Başkalarının başarısızlıklarından zevk almaz, başkalarının düştüğü kötü
durumlardan faydalanmaya da kalkmazlar. Çünkü varolmakla meşguldürler ve
hayatlarının her saniyesini içlerine sindire sindire zevk alarak pozitif
yaşarlar.
&
Son Söz:
Kendinizden başka kimsenizin
olmadığını düşünün ki hayatın içinde karşılaşabileceğiniz zorlukların
büyüklüğüne hazır olabilin. Donanımınızı ona göre yapın. Tedbirinizi ona göre
alın. Kendinizi hep kendi iyiliğiniz için kendi çıkarınıza göre hazırlayın.

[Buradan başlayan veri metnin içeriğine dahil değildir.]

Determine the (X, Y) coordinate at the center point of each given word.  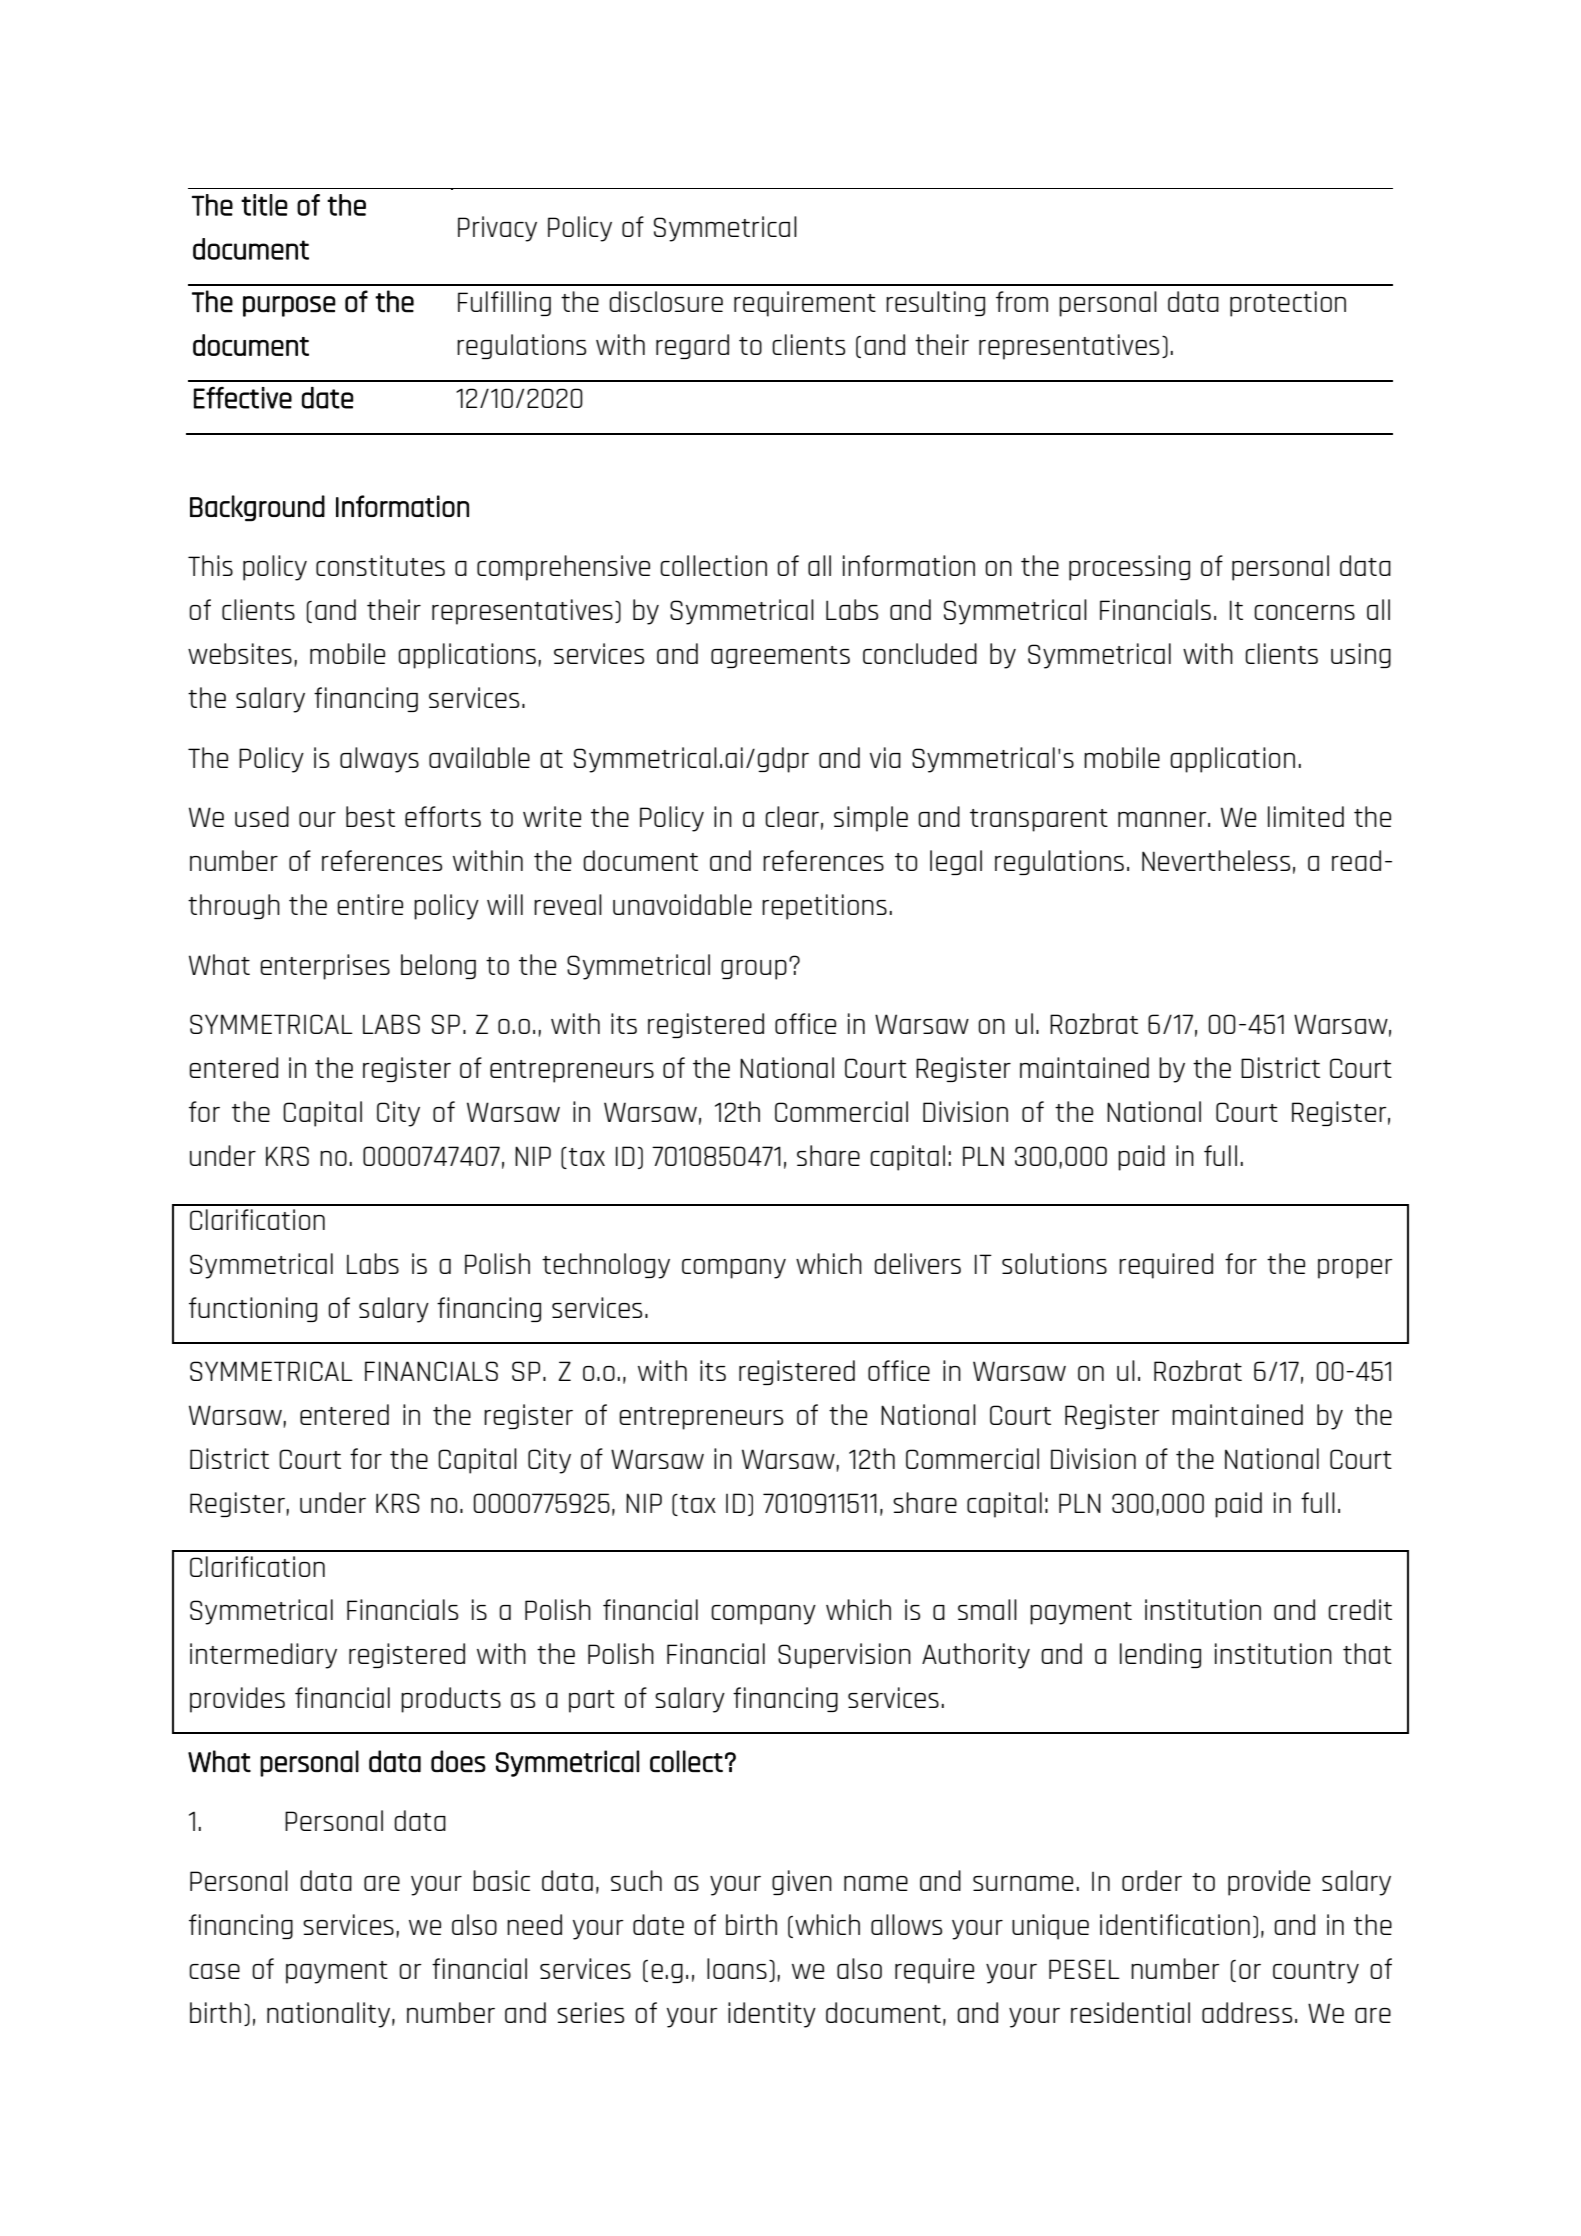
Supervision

Kendinizi çok sevin. Ve hayatınızı başkalarının eline verecek kadar uzun
olduğunu sanmayın. Böyle bir yanlışı yapmanın yaşam hakkınıza bir haksızlık
olacağını unutmayın. Hayatın tadını çıkarmakta gecikmeyin. Sevdiklerinize
sevginizi göstermekte de… Onlarla bolca güzel vakitler geçirin.
Hiç kimseyi rahatsız etmeden
gönlünüzce, doya doya, güle güle, kendi çizginizde yaşayın.